I want to show these two statements:
1- Show that $2 \mathbb Q = \mathbb Q.$
2-Show that $\mathbb Q$ is not a finitely generated $A$ module.
For the first statement I do not know how to show it, so if someone can help me I would appreciate this.
For the second statement I am guessing that the following is the solution:
Assume that $\mathbb Q = (\frac{a}{b})$ i.e., it is finitely generated , then $q = m \frac{a}{b}$ for some integer $m.$ But then I do not know what to do. Could anyone help me in proving this also please?
Since $(1)$ was already handled in the comments...
$(2)$ $\underline{Claim:}$ $\mathbb{Q}$ is an infinitely-generated $\mathbb{Z}$-module.
$\underline{Proof:}$ Suppose $\mathbb{Q}$ has a finite generating set, $\{q_1,...,q_n\}\subseteq \mathbb{Q}$. Note that each $q_i = \frac{r_i}{s_i}$ for $r_i,s_i\in\mathbb{Z}$. We have: $$Span_{\mathbb{Z}}\bigg\{\frac{1}{s_1},...,\frac{1}{s_n}\bigg\} \supseteq Span_{\mathbb{Z}}\bigg\{q_1,...,q_n\bigg\},$$ so without loss of generality, assume the spanning set is of the form on the LHS. Furthermore, suppose this set is linearly independent. Now, consider the element: $$x:= \frac{1}{s_1\cdot ... \cdot s_n}.$$ Clearly $x\in \mathbb{Q}$, but if $x\in Span_{\mathbb{Z}}\bigg\{\frac{1}{s_1},...,\frac{1}{s_n}\bigg\}$ then $\exists \lambda_i\in \mathbb{Z}$ such that: $$\frac{1}{s_1\cdot ... \cdot s_n} = \sum\limits_{i=1}^n\lambda_i\frac{1}{s_i}.$$ Clearing the denominator, subtracting the one over, and noting $1 = \frac{s_j}{s_j}$ we get: $$\implies \sum\limits_{i\neq j = 1}^n\lambda_i\cdot (s_1\cdot ...\cdot s_n)\cdot\frac{1}{s_i} + (\lambda_j\cdot(s_1\cdot ...\cdot s_n)- s_j)\cdot\frac{1}{s_j} = 0$$ Rewriting with new coefficients: $$\sum\limits_{i=1}^n\mu_i\cdot \frac{1}{s_j} = 0$$ $\implies \forall i:\text{ }\mu_i = 0$ (by linear independence of $\frac{1}{s_i}$'s). This in turn yields: $$\forall i\neq j:\text{ }\lambda_i\cdot (s_1\cdot...\cdot s_n) = 0$$ and $$\lambda_j\cdot (s_1\cdot ... \cdot s_n) = s_j.$$ Continuing: $$\implies \forall i\neq j: \lambda_i = 0\text{ }\text{ (integral domain property of integers)}$$ and $$\lambda_j = \frac{1}{(s_1\cdot ...\cdot \widehat{s_j}\cdot... \cdot s_n)}\in \mathbb{Q}\backslash \mathbb{Z}$$ and thus we've reached our first contradiction.
We conclude that $x\in \mathbb{Q}\backslash Span_{\mathbb{Z}}\bigg\{q_1,...,q_n\bigg\}$. So that for the outer contradiction, we have that $\{q_1,...q_n\}$ can't generate all of $\mathbb{Q}$. $\blacksquare$

● **Rows**:
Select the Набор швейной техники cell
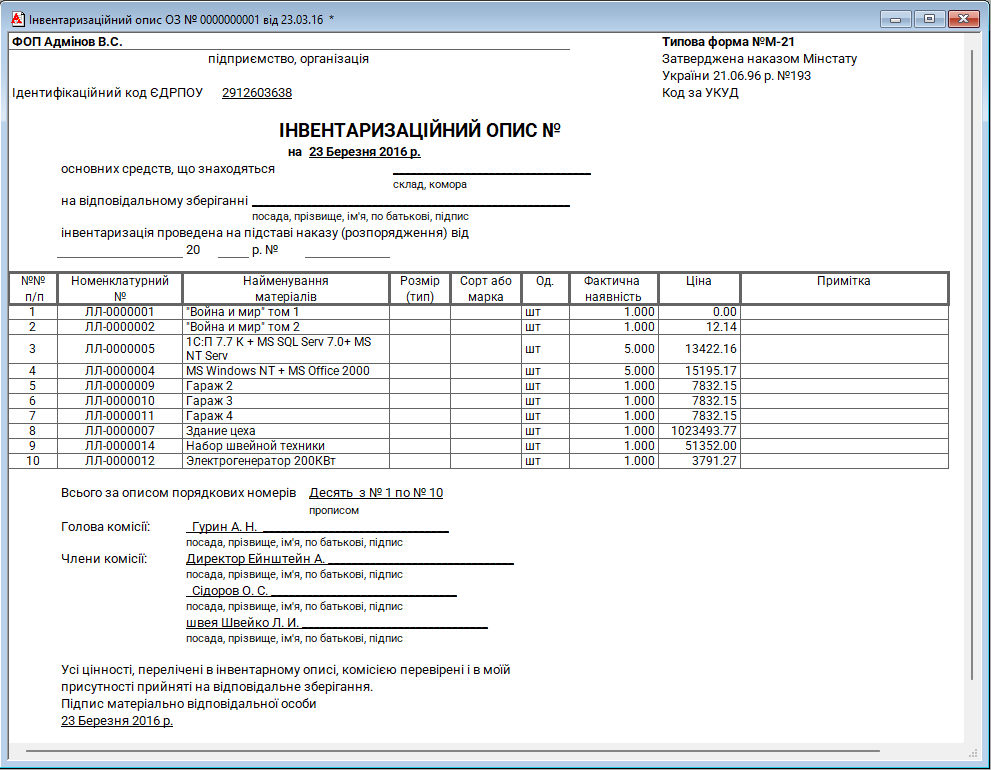The image size is (991, 770). (255, 446)
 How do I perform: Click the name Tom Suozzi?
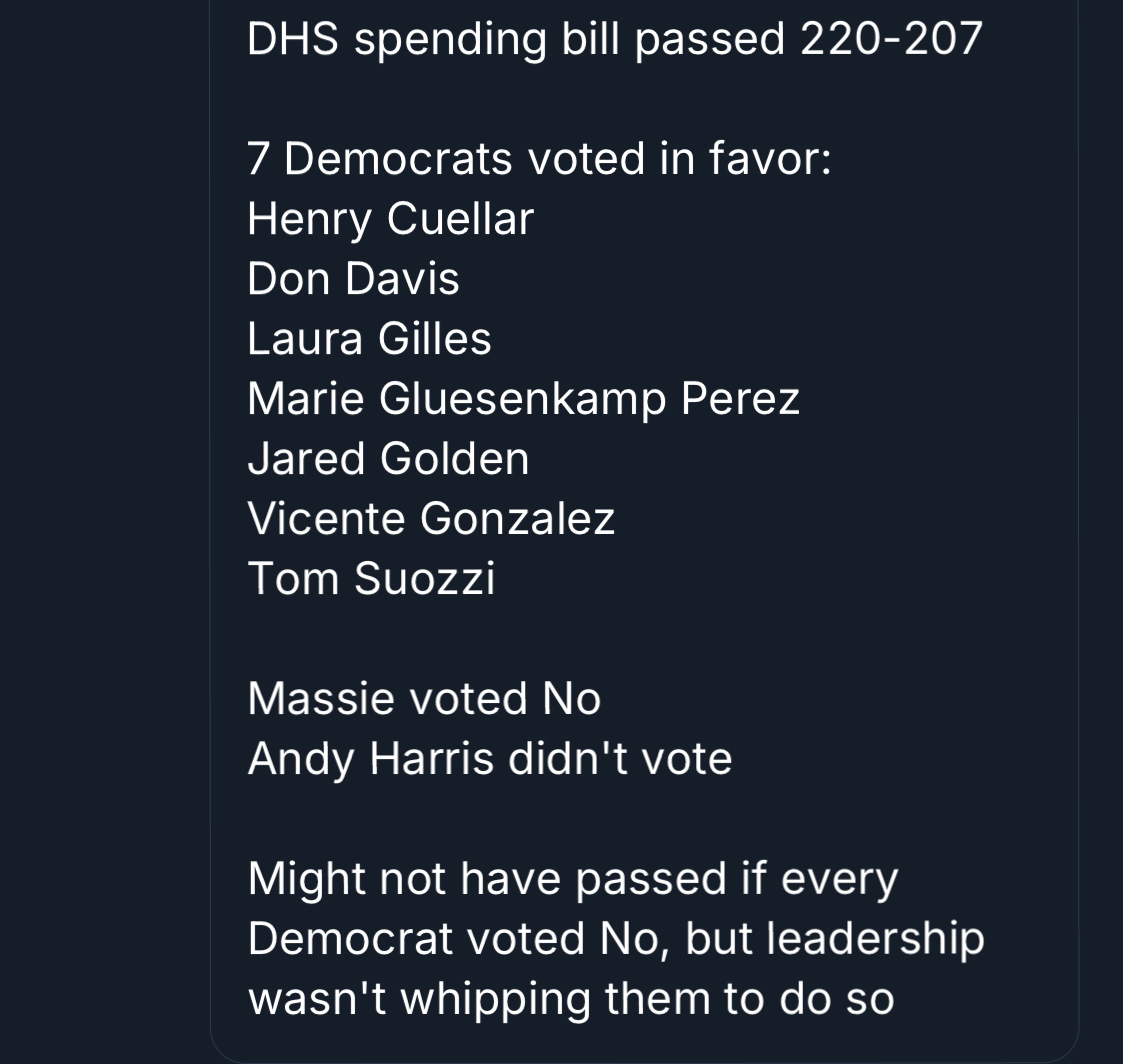coord(371,579)
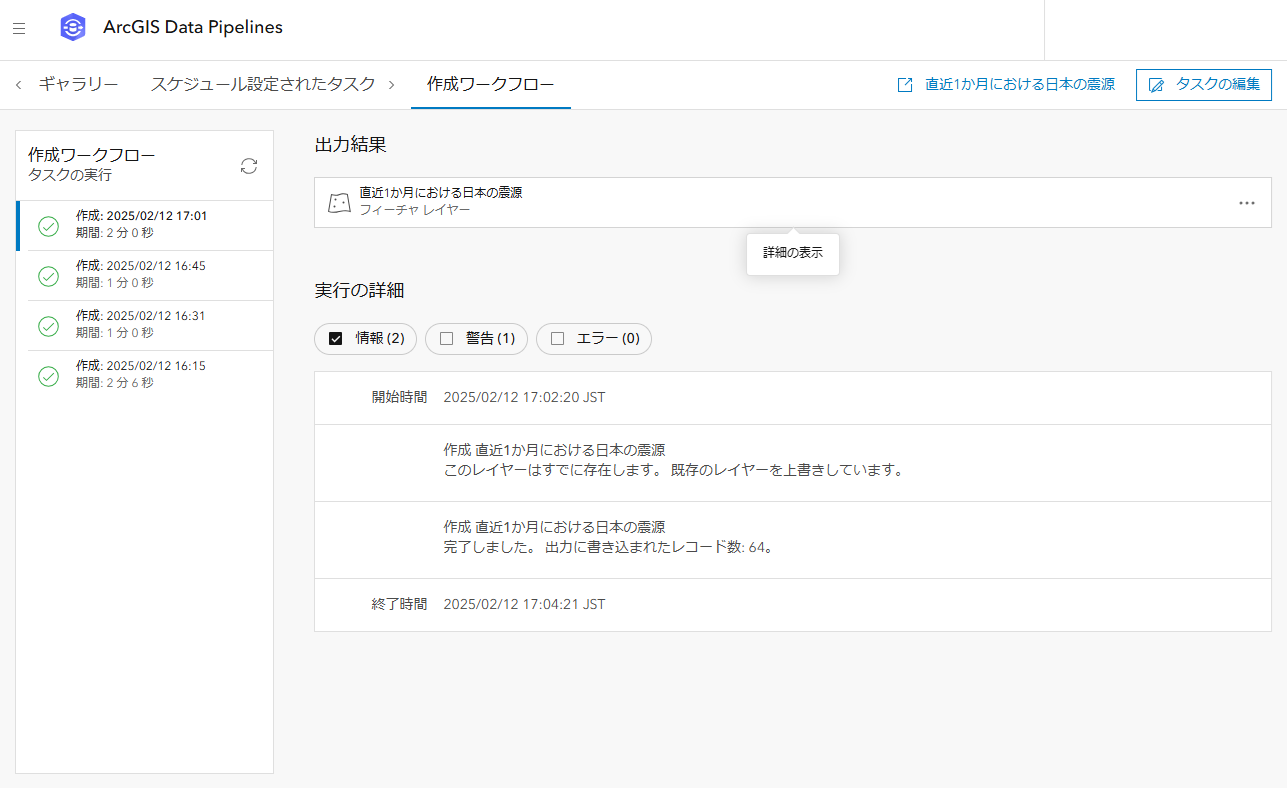Check the エラー (0) filter checkbox
Viewport: 1287px width, 788px height.
(x=557, y=339)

● **Stated problem 1**:
Reproduce the stretch from "I want to show" through "in the comments..." in the thread on the rationals as a module, word for word.
● **Stated problem 2**:
Return each line of the records that contains the string "техники", treating uppercase and lowercase as different.

● **Output 1**:
I want to show these two statements:
1- Show that $2 \mathbb Q = \mathbb Q.$
2-Show that $\mathbb Q$ is not a finitely generated $A$ module.
For the first statement I do not know how to show it, so if someone can help me I would appreciate this.
For the second statement I am guessing that the following is the solution:
Assume that $\mathbb Q = (\frac{a}{b})$ i.e., it is finitely generated , then $q = m \frac{a}{b}$ for some integer $m.$ But then I do not know what to do. Could anyone help me in proving this also please?
Since $(1)$ was already handled in the comments...

● **Output 2**:
Select the Набор швейной техники cell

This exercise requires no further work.